Monday, March 3, 2014

Lagos Underground

Yesterday's spoof on an imagined Monorail transit system for Monrovia, something I have had hanging around for years, reminded me of Jeremy Weate's 2007 remaining of the London Underground system. As seen in a six-year old post on the Naijablog, Weate took the famous tube map and simply replaced the station names with locations across Lagos.

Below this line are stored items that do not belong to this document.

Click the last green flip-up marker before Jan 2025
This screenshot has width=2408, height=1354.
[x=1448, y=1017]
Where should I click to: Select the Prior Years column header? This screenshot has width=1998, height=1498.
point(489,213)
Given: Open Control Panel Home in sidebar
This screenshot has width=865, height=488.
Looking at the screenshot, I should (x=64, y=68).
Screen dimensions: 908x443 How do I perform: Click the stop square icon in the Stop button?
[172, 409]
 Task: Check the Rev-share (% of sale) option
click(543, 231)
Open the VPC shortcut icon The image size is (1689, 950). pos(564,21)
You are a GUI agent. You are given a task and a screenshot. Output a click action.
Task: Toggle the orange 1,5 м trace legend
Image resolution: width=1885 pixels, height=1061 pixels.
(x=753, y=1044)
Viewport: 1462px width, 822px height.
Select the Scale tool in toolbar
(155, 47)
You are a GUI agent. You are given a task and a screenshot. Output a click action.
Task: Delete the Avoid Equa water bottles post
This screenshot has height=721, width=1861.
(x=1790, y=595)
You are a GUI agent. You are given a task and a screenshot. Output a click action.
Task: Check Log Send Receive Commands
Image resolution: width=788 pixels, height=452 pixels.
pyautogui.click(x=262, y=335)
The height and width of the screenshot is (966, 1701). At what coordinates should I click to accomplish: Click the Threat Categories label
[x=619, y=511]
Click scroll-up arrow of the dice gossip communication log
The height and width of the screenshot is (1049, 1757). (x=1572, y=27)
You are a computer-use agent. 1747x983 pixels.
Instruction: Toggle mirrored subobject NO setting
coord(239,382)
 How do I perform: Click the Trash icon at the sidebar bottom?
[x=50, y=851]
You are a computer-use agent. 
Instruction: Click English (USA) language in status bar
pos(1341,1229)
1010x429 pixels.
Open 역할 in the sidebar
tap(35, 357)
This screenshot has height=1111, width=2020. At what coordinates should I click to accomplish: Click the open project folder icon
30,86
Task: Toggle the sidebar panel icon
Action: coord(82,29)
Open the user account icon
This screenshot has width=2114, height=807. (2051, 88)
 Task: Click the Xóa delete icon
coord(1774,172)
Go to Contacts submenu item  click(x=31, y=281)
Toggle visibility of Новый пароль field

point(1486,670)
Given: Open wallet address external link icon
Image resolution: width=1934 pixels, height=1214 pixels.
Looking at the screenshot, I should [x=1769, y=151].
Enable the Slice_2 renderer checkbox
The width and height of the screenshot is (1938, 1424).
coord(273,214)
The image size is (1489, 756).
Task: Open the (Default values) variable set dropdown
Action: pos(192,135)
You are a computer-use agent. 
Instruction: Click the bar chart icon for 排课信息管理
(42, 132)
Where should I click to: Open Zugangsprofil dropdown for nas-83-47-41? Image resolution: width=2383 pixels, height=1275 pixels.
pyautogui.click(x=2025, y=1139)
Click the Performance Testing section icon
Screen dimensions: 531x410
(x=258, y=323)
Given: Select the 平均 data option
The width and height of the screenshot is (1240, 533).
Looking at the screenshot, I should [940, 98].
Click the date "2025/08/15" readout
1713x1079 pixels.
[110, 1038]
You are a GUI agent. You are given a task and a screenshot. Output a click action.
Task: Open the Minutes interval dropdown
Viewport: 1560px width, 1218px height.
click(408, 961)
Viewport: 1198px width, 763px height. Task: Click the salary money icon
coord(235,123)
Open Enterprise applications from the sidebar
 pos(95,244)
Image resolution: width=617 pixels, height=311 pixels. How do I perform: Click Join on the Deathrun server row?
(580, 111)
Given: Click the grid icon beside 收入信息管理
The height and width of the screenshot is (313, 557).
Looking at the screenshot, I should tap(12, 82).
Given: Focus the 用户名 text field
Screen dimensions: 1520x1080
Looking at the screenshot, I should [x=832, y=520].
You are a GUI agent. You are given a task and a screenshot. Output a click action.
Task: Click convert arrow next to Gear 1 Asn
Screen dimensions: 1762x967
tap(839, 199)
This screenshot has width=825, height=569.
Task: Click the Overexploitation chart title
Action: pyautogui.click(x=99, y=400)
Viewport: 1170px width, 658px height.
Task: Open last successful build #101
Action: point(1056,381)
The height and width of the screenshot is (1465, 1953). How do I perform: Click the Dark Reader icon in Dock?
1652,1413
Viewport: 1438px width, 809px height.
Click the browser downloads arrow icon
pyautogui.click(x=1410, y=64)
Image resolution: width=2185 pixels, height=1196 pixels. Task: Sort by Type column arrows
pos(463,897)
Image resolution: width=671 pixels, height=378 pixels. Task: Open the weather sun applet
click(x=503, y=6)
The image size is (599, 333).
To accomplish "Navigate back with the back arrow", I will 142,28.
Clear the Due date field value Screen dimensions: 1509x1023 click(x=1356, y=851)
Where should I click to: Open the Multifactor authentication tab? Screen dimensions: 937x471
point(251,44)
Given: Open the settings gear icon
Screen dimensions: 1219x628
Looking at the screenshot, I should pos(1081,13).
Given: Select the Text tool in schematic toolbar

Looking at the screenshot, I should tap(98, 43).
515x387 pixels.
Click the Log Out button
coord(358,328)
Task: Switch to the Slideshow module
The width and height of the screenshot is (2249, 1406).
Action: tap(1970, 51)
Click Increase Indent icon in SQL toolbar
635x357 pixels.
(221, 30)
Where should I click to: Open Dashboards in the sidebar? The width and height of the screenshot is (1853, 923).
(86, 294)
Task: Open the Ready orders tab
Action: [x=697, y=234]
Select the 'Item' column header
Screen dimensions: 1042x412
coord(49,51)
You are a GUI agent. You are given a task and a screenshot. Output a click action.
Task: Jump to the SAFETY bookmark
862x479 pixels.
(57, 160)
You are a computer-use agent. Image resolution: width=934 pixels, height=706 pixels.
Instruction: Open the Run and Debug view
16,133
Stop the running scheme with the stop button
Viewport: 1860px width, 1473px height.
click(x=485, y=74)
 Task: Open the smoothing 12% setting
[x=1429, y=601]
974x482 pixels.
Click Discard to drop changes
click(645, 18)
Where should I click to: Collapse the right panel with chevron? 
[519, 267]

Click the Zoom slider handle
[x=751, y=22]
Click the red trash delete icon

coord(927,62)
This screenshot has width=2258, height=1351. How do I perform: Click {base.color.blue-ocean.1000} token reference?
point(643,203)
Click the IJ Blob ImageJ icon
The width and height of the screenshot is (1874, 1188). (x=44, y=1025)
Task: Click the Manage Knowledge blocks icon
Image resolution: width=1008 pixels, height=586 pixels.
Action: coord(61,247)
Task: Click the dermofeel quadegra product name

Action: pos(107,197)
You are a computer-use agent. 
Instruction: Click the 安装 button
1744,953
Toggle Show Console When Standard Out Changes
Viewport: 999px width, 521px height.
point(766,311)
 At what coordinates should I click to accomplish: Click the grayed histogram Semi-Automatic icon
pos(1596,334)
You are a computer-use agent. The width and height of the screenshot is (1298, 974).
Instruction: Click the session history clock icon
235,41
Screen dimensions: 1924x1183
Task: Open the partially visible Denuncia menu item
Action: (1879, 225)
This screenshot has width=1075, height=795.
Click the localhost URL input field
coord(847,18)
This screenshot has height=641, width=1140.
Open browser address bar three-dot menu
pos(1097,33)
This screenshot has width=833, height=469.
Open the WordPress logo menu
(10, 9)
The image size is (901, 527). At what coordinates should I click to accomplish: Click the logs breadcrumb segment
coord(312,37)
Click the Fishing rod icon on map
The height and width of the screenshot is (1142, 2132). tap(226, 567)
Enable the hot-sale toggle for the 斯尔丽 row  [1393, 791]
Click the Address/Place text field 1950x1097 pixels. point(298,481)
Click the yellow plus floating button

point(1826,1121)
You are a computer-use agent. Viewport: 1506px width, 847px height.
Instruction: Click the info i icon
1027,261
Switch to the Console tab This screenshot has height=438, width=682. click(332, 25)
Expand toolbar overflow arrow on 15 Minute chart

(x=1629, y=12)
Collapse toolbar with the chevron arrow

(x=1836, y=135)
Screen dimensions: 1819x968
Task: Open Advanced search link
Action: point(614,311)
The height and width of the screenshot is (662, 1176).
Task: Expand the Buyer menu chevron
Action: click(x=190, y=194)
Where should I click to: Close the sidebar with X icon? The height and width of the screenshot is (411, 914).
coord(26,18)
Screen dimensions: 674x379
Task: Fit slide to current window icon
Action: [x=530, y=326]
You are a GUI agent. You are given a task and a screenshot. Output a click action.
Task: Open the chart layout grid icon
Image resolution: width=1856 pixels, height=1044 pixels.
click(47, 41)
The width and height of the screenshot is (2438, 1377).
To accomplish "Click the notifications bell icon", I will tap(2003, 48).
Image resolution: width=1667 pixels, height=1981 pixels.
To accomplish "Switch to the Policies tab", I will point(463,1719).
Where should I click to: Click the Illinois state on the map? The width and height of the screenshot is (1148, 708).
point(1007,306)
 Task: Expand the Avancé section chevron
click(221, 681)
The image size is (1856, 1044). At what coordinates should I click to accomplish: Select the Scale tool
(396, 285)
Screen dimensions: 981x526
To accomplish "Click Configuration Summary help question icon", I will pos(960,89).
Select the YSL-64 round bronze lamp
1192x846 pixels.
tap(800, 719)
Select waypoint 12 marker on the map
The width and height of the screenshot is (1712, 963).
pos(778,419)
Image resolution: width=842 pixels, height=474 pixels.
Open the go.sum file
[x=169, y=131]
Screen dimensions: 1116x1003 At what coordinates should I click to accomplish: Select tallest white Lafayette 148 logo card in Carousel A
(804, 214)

As excerpted from that blogpost:
As with the London version, I have taken quite a few geographic/artistic licences for the purposes of design clarity and readability. My thinking is ppp: companies with deep pockets could sponsor the design & build of some of the stations to reduce the strain on the public purse, and in return pick the name of their choice (see Zenith, Silverbird, IBTC). On the other hand, some of the station names strongly signal a poetic sense of place, as with Palace (for the Oba’s Palace on Lagos Island), and 1004, standing for the eponymous flats. Again, for ease of use, I have left out the Five Cowrie Creek that separates Lagos Island from Victoria Island below it – those familiar with the morphology of Lagos can project it onto the map in their imagination.
What a joy Lagos would be with this metro system (it could be part overground, and part underground, depending on geology). As with the London version, I have kept a light rail system heading due East towards Ajah and Epe from the shared stations of Lekki/The Palms – this is it to cater for the marshy terrain along the Lekki peninsular.
Just imagine how convenient it would be if Lagos had this metro. The highbrow set could take the Falomo line (Piccadilly renamed) from their Bourdillon mansions to catch a classical music concert at Muson – at last not having to worry about parking and ‘settling’ awon boys; one could shop for a picnic at The Palms, then drink and eat it all on the new-look Bar Beach; or one could stock up on no-one-need-knowjuju fetish-wear at Oyingbo market before heading for the Silverbird cinema (connecting onto the Circle line at Kuramo Waters).
While this is all fun, as in my own case, would that we lived in a world where such public works projects were reality, rather than bloggers' graphic follies. More positively, a light-rail system is in the works for the urban area, supposedly set to open imminently, and various high-speed rail projects are advancing in Nigeria.